Record excerpts:
━━━━━━━━━━━━━━━━━━━━
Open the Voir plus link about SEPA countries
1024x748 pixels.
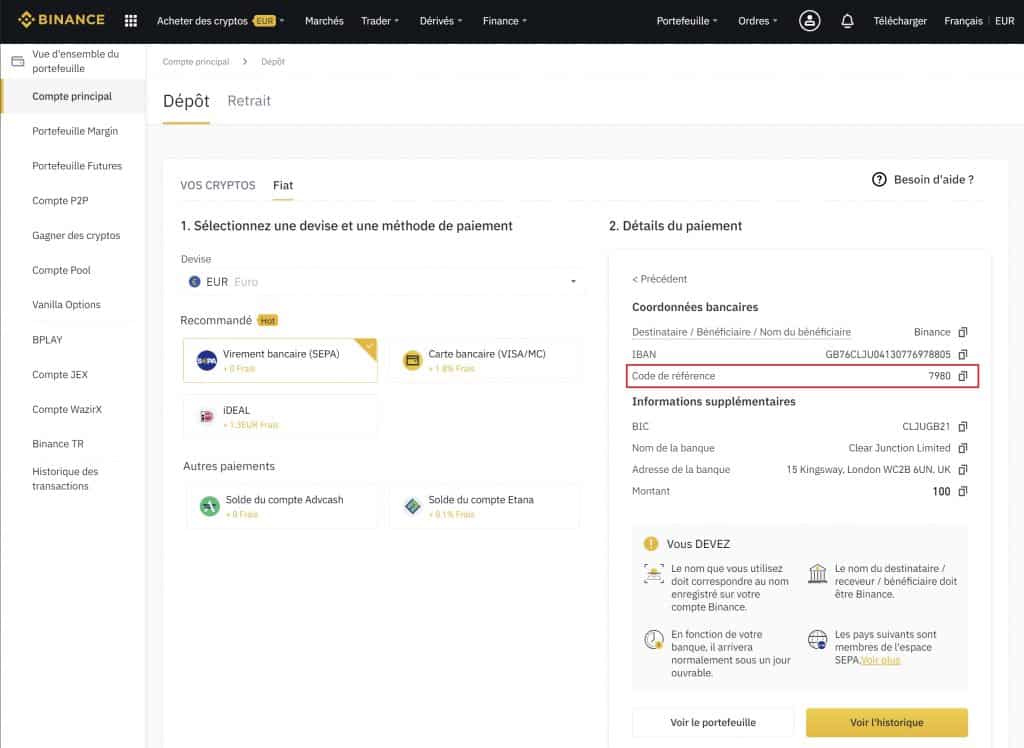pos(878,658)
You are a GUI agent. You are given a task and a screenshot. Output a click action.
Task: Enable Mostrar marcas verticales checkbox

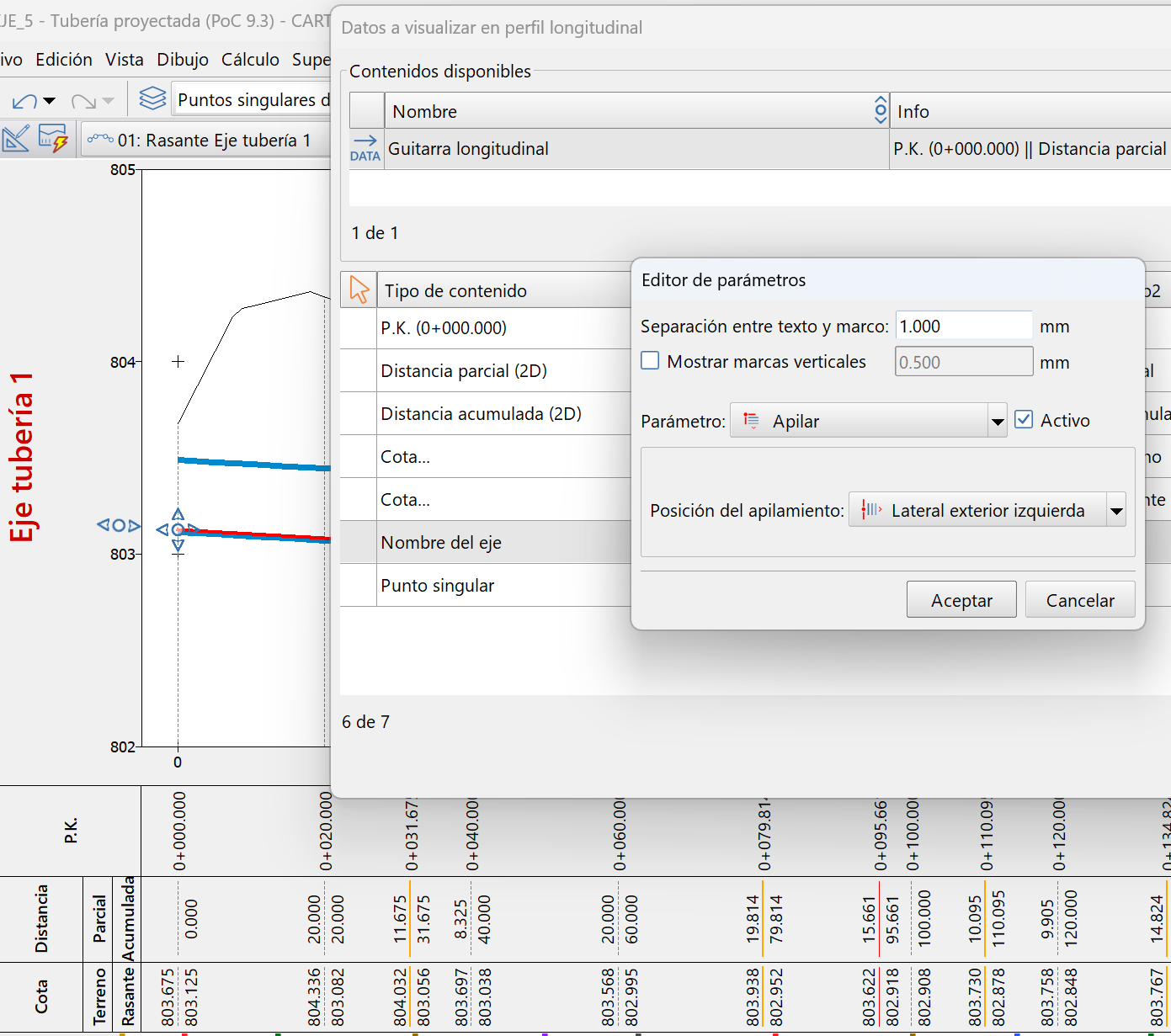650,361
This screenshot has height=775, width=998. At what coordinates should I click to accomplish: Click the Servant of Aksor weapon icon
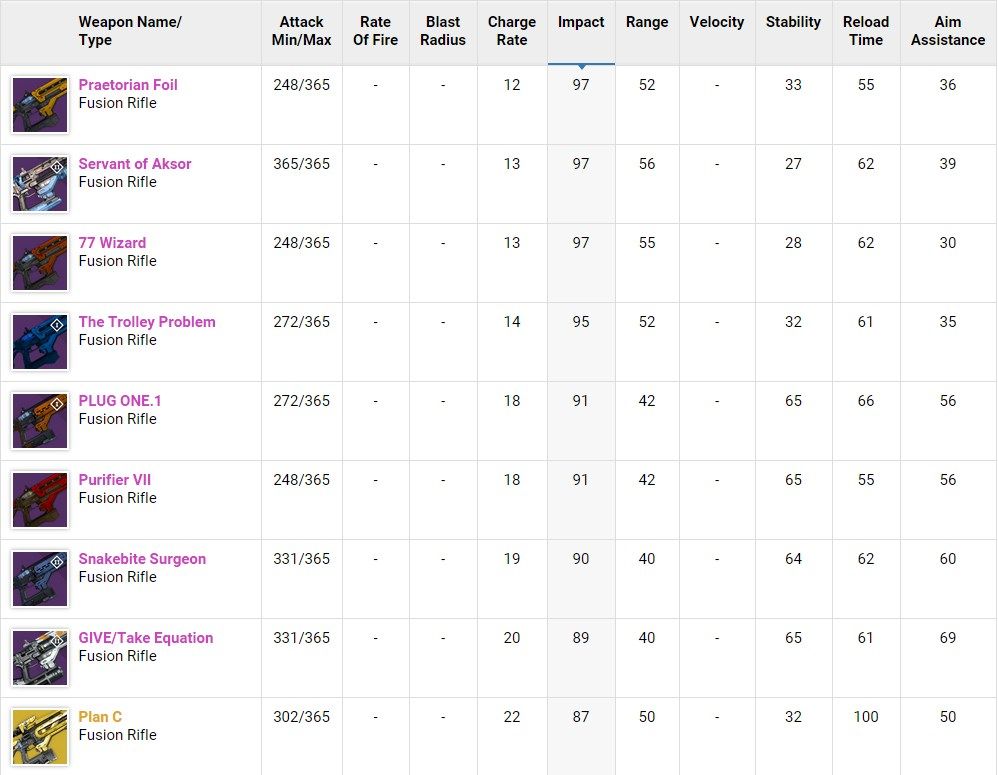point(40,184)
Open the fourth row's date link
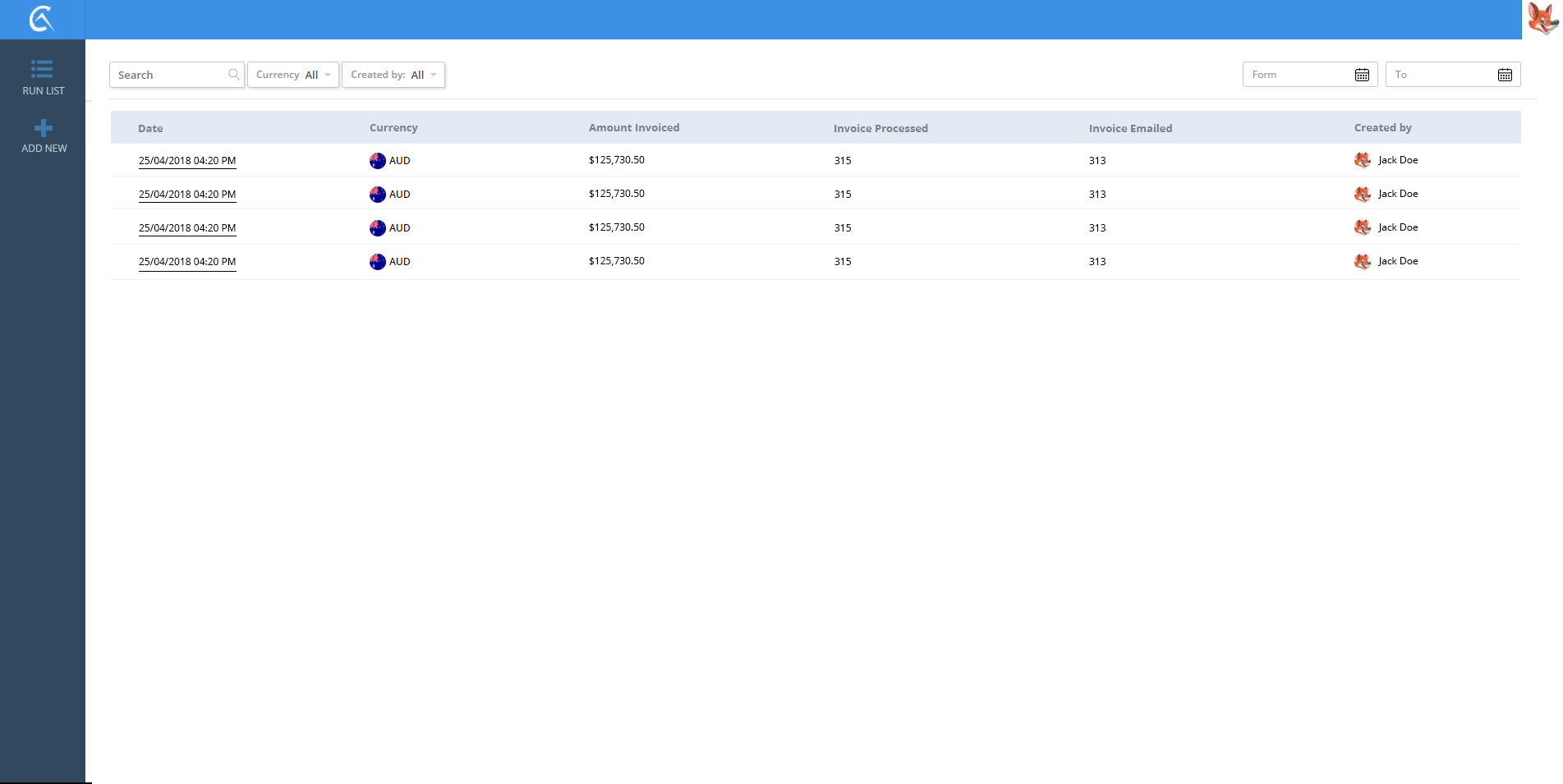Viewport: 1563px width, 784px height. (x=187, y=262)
━━━━━━━━━━━━━━━━━━━━
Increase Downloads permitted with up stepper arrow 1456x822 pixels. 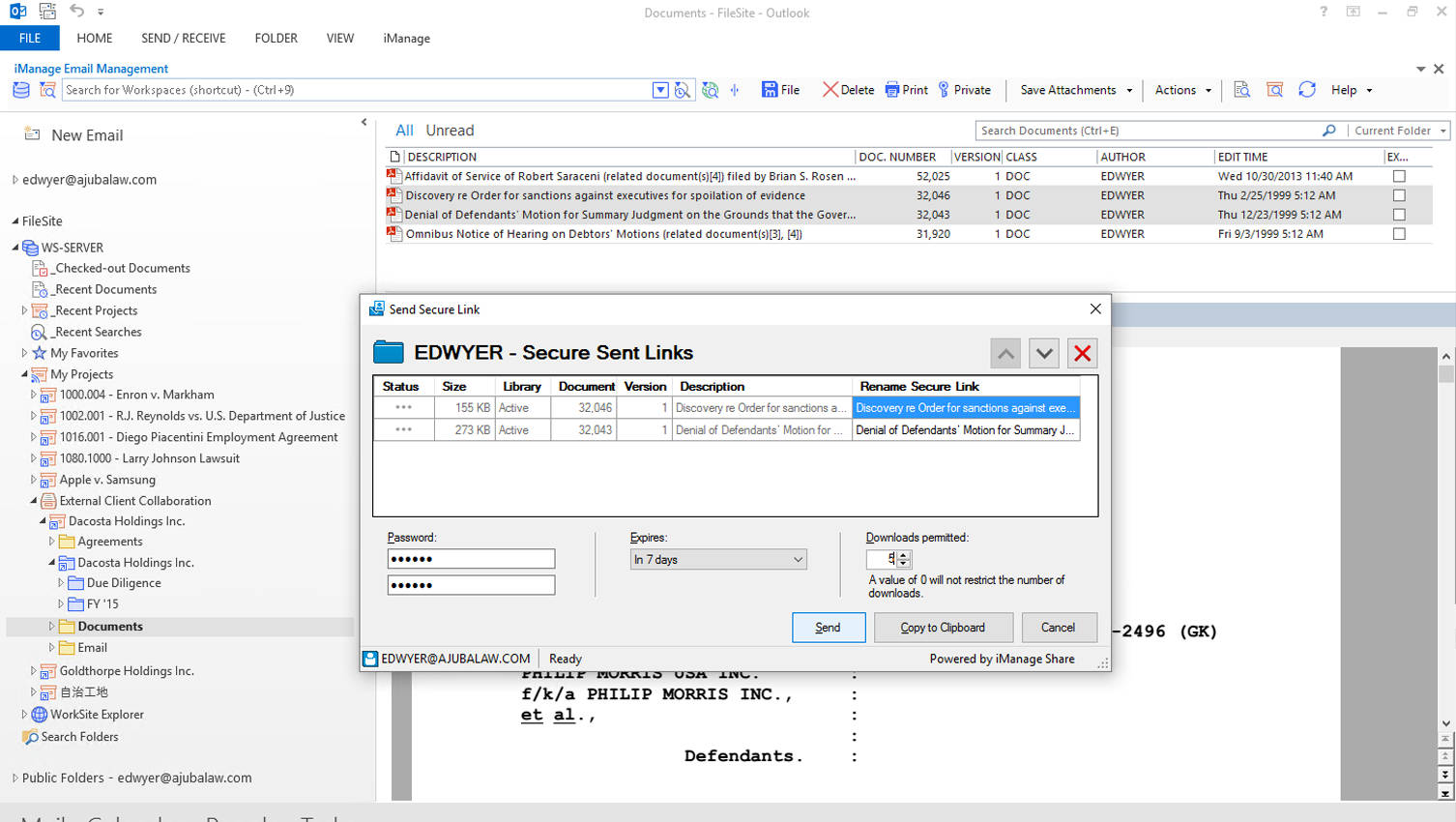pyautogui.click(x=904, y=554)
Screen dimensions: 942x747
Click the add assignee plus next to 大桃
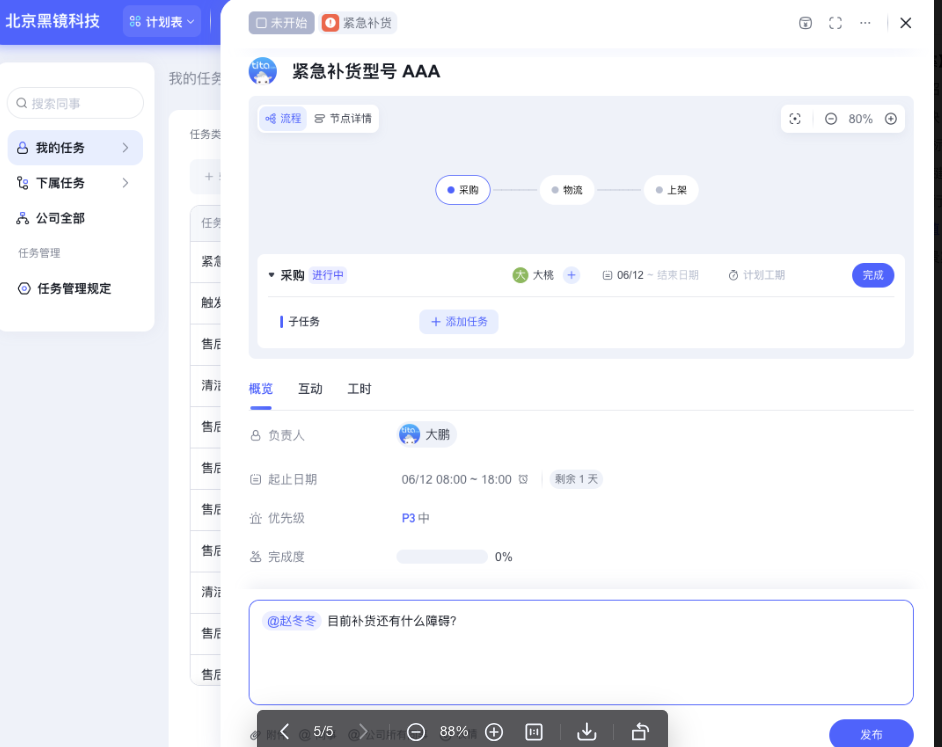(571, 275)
━━━━━━━━━━━━━━━━━━━━
Direction: Count the lines in the records above that contain the string "Open", treating uppercase and lowercase as different. Give only the number.

Solution to this exercise: 2